ANCHE RUVESI.IT SI TINGE DI BLU PER LA "IX GIORNATA MONDIALE DI CONSAPEVOLEZZA DELL'AUTISMO"

In occasione della “IX Giornata Mondiale di Consapevolezza dell’autismo” sancita dall’O.N.U., la dott.ssa Mariangela Campanale, Psicologa, Psicoterapeuta Cognitivo-Comportamentale in Formazione, si è occupata del nostro approfondimento.

Più che di autismo, sarebbe più opportuno parlare di “diversi autismi”: l’autismo è vario, ha diverse manifestazioni e può colpire differenti aree del funzionamento della persona (sebbene ve ne siano alcune prototipiche). Ancora oggi è piuttosto controversa l’eziologia associata al disturbo; tuttavia capire le cause, poco influisce sulle reali possibilità a disposizione per il miglioramento della qualità di vita sia del bambino affetto, che della sua famiglia.

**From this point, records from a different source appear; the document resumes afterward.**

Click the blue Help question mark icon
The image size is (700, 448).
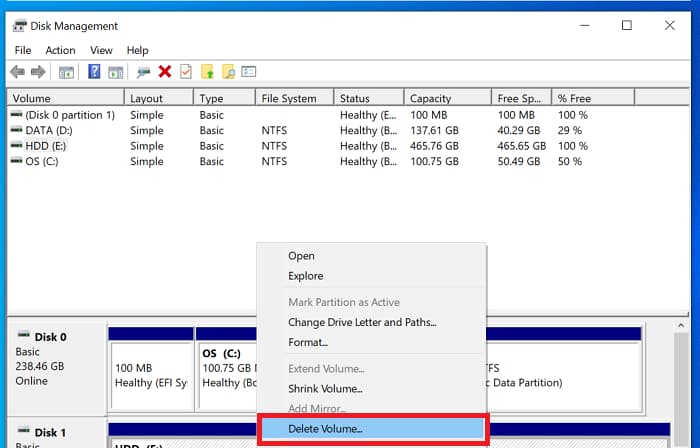pos(94,72)
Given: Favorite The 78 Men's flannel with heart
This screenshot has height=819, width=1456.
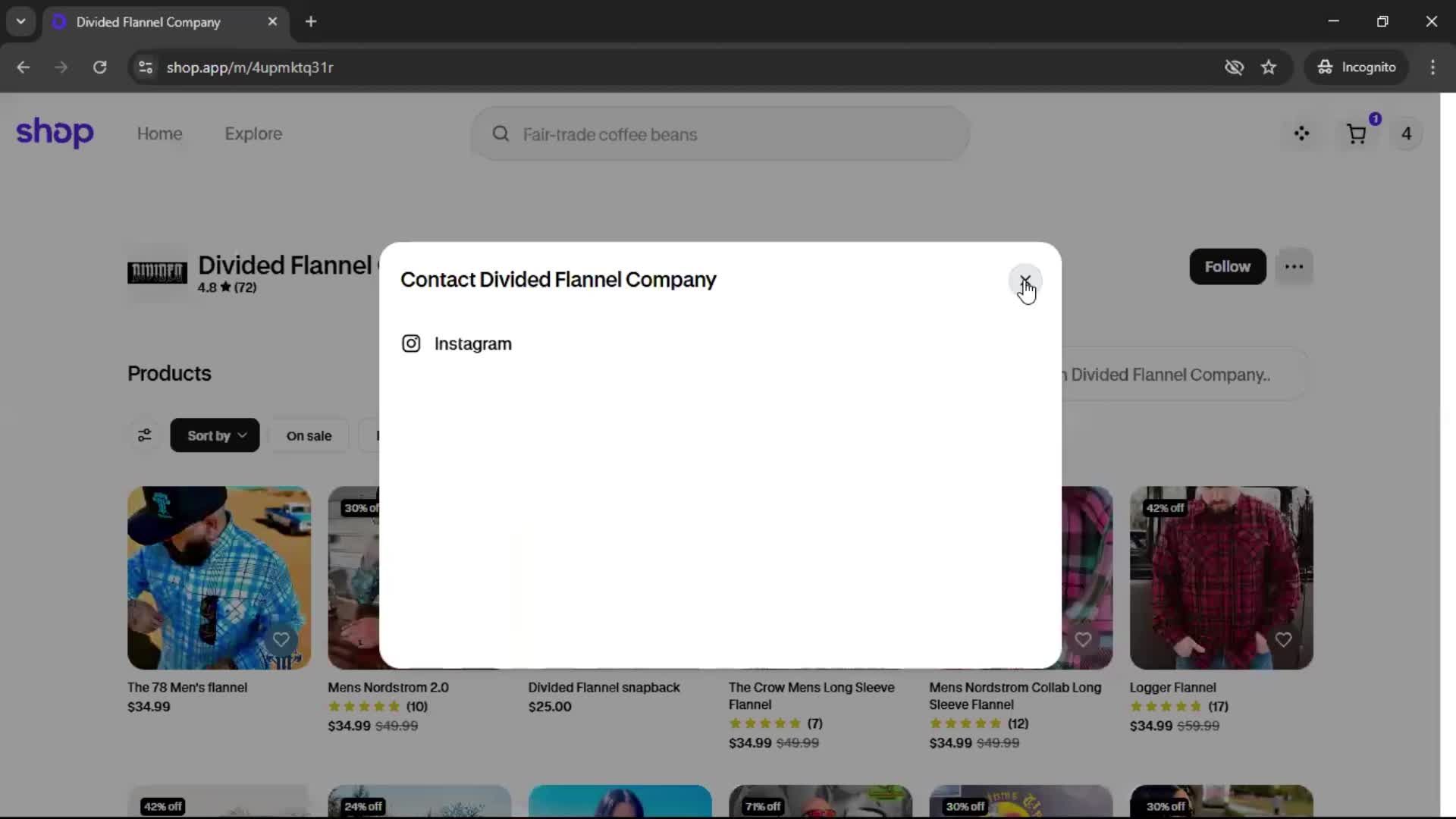Looking at the screenshot, I should tap(281, 639).
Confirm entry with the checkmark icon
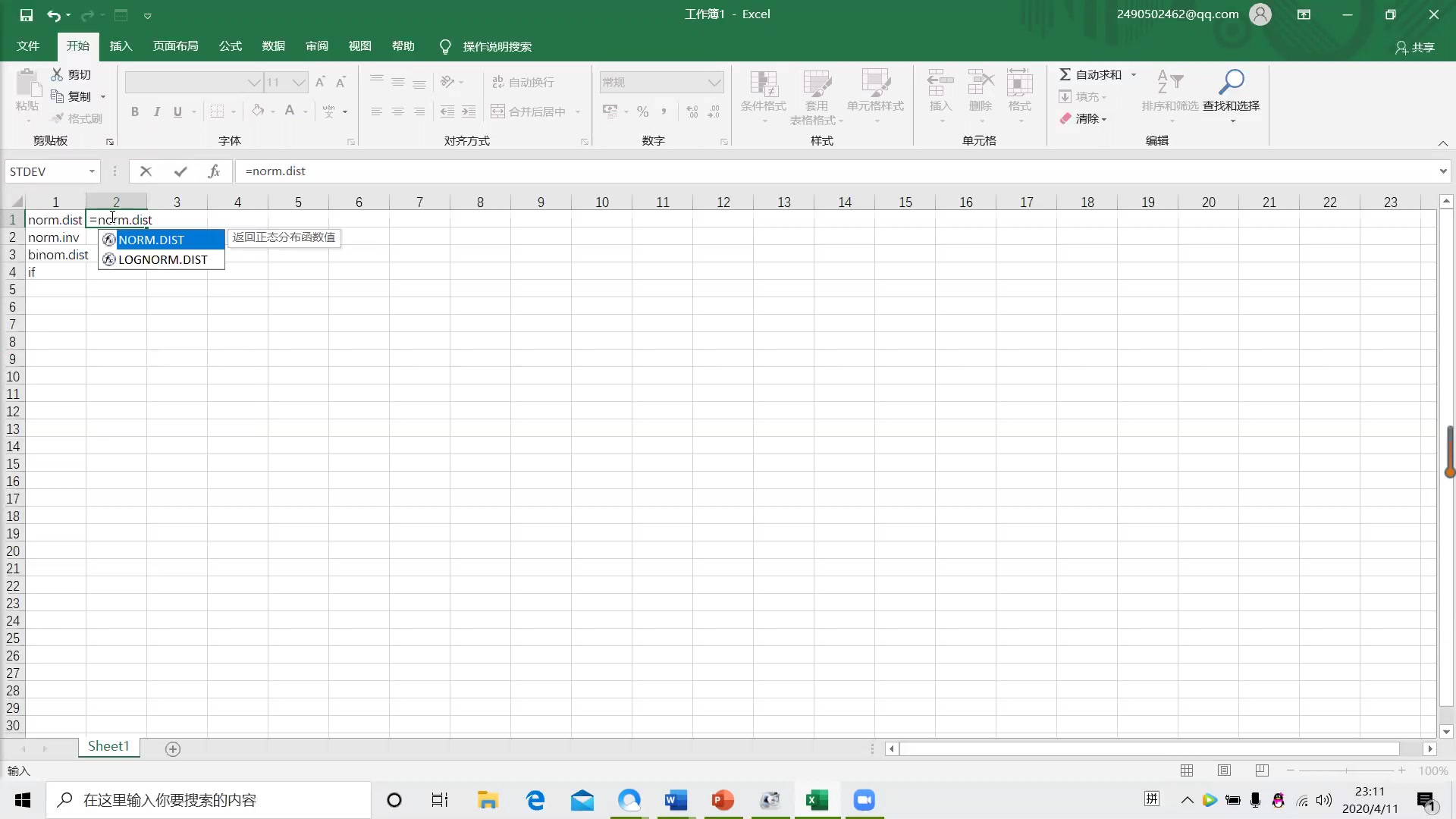Screen dimensions: 1456x819 (x=180, y=171)
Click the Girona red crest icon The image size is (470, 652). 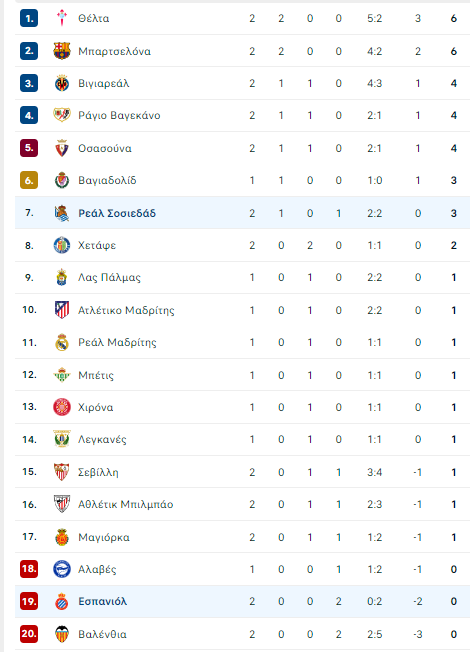coord(62,407)
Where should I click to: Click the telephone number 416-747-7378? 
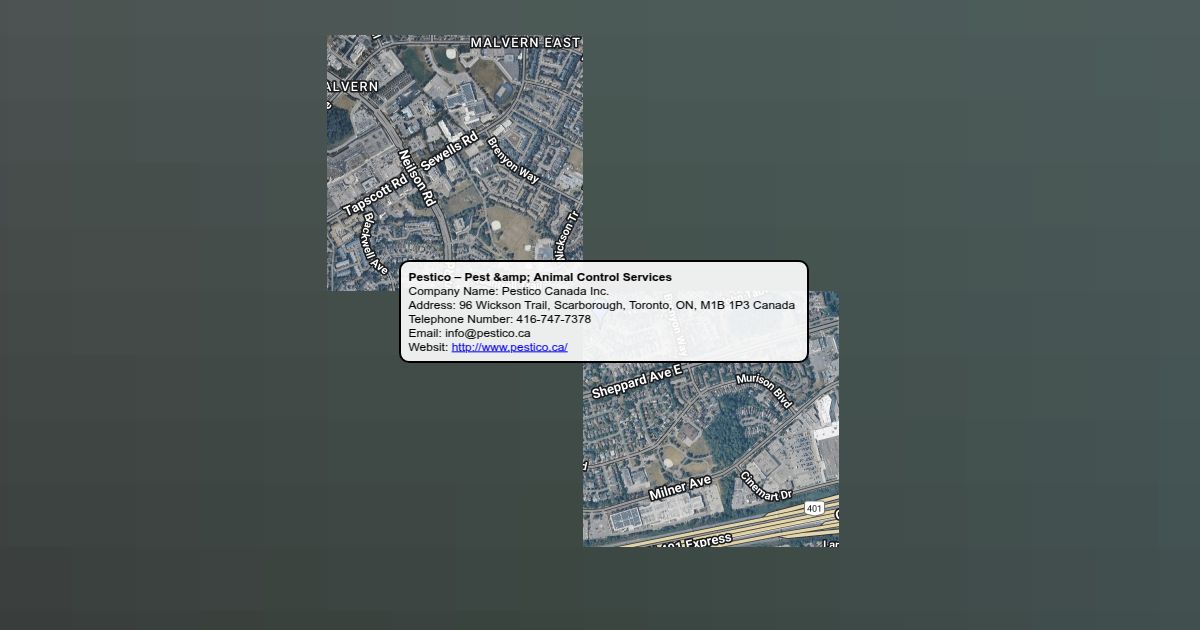(553, 319)
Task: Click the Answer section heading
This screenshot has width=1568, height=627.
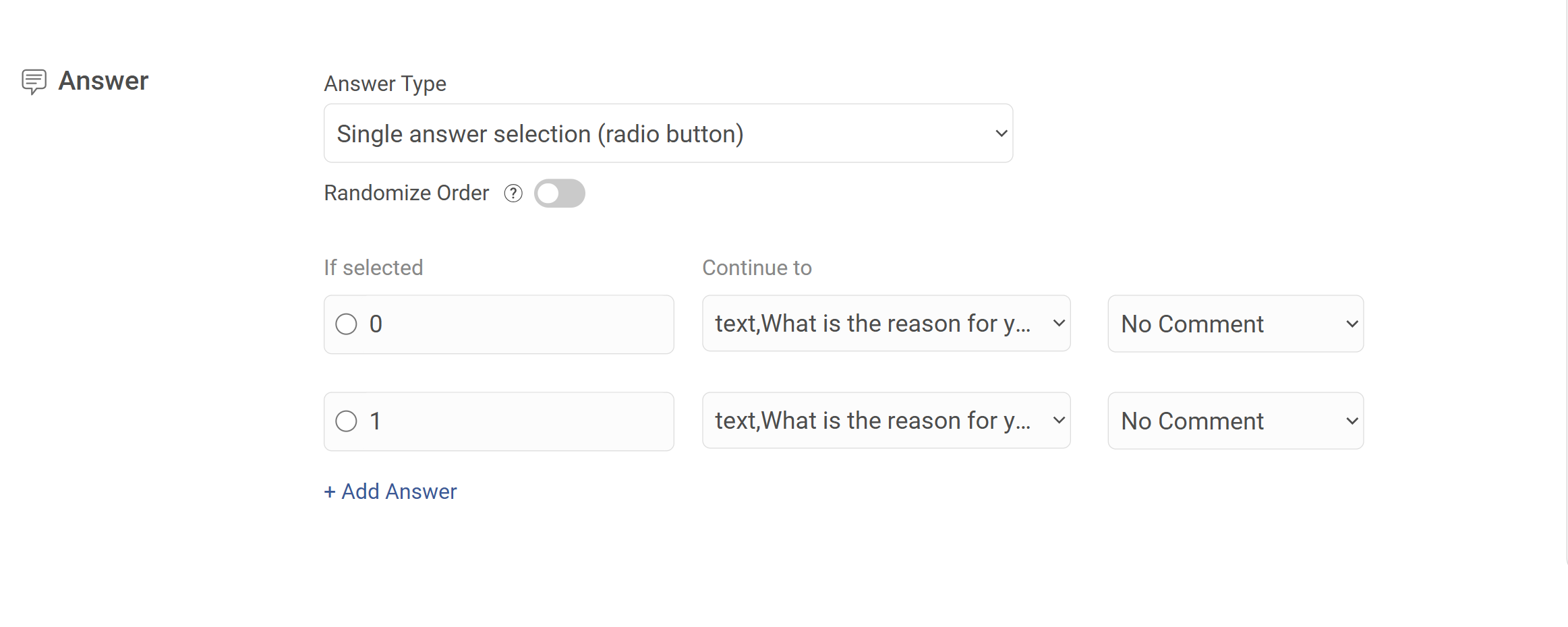Action: click(103, 81)
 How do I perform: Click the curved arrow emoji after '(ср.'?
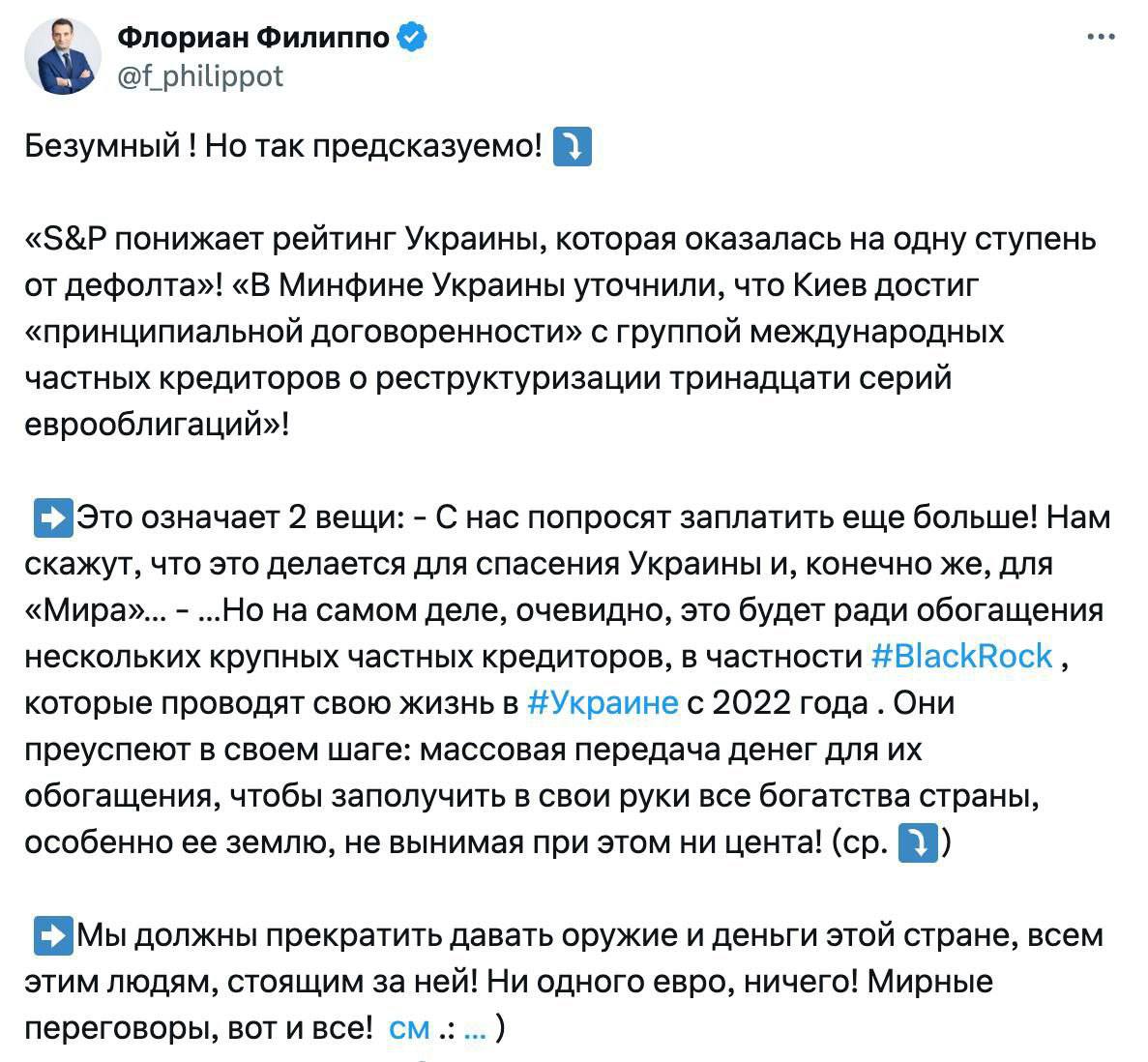click(918, 842)
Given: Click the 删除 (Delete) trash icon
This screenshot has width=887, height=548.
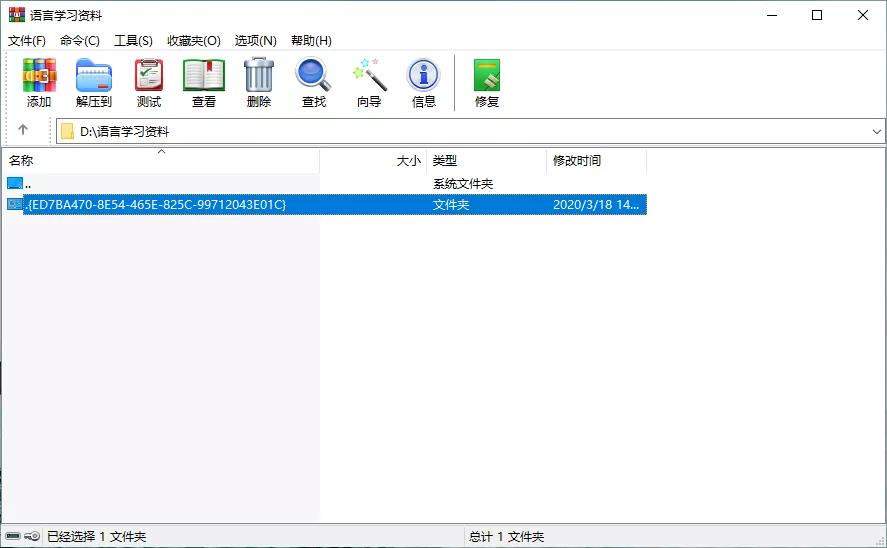Looking at the screenshot, I should [259, 83].
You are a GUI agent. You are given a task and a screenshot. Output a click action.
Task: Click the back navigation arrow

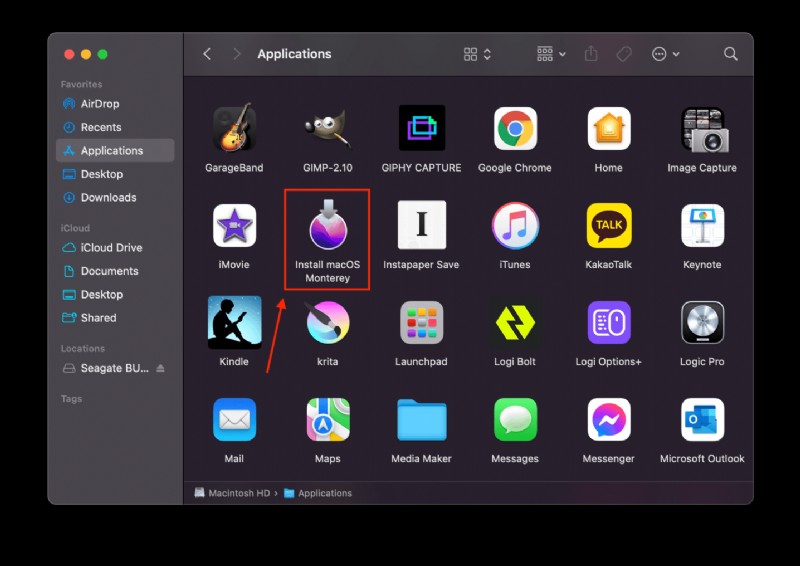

In tal senso, in una giornata come quella del 2 aprile è importante sottolineare due aspetti: la consapevolezza e l’intervento precoce. La consapevolezza passa necessariamente per la conoscenza dei “campanelli di allarme” (quale ad esempio ritardi nell’acquisizione di tappe di sviluppo già a 12 mesi) che possono portare un genitore ad una valutazione psicodiagnostica del bambino già prima dei 3 anni. La compromissione qualitativa del funzionamento sociale, della comunicazione verbale e non verbale, la presenza di stereotipie, interessi ristretti, rappresentano tutti elementi comuni nella maggior parte dei casi. Ci troviamo, quindi, di fronte a dei bambini che hanno difficoltà a stabilire relazioni sociali in modo congruente alla propria età di sviluppo, mostrano scarso contatto oculare, mancanza di reciprocità sociale emotiva, ritardo nello sviluppo del linguaggio che risulta, invece, spesso stereotipato e ripetitivo, attenzione per parti di oggetti, manierismi. Parlando dello spettro autistico, però, è necessario sfatare miti e luoghi comuni che nell’immaginario popolare si sono creati: molti ritengono che questi bambini non parlino (e mai lo faranno), che sono chiusi al mondo e alle relazioni sociali, che vi sono margini di miglioramento bassi o nulli in termini di apprendimento (anche scolastico). Tutto ciò non è corretto: le ricerche hanno dimostrato che un intervento, meglio ancora se precoce, porta il 48%- 40% dei casi a non soddisfare più i criteri per una piena diagnosi di autismo; ciò ci dice che, sebbene sia una patologia presente per tutta la vita, ha comunque delle possibilità di intervento e miglioramento. Questo significa che dopo aver preso consapevolezza di tutti quelli che possono essere i limiti dobbiamo considerare anche le possibilità di intervento al fine di garantire per il bambino, prima, e la famiglia, dopo, una qualità di vita ottimale.

Le principali linee guida per l’autismo raccomandano l’Applied Behavior Analysis come intervento elettivo (anche se non è l’unico possibile) per i disturbi dello spettro autistico. L’Analisi del Comportamento si focalizza proprio sulla persona e sul suo ambiente di vita quotidiana, cercando di creare le condizioni migliori per rendere i sistemi sociali inclusivi. Attraverso la modificazione del comportamento del bambino e della famiglia, la “protesizzazione” dell’ambiente si cerca di fornire il repertorio comportamentale migliore ed adattivo possibile. I risultati migliori delle terapie, a prescindere da quali nello specifico, sono migliori quanto più l’intervento è precoce. La plasticità del cervello, infatti, permette di renderlo molto più malleabile e predisposto ai nuovi apprendimenti.

Concludendo, quindi, ben vengano tutte le iniziative di illuminare di blu gli edifici più importanti nelle grandi città, di istituire una giornata mondiale. Ma sono ancor più gradite le iniziative volte a promuovere consapevolezza e conoscenza attive, che spingano i genitori/caregivers ad una ricerca concreta di un miglioramento della condizione sia a livello scolastico che individuale.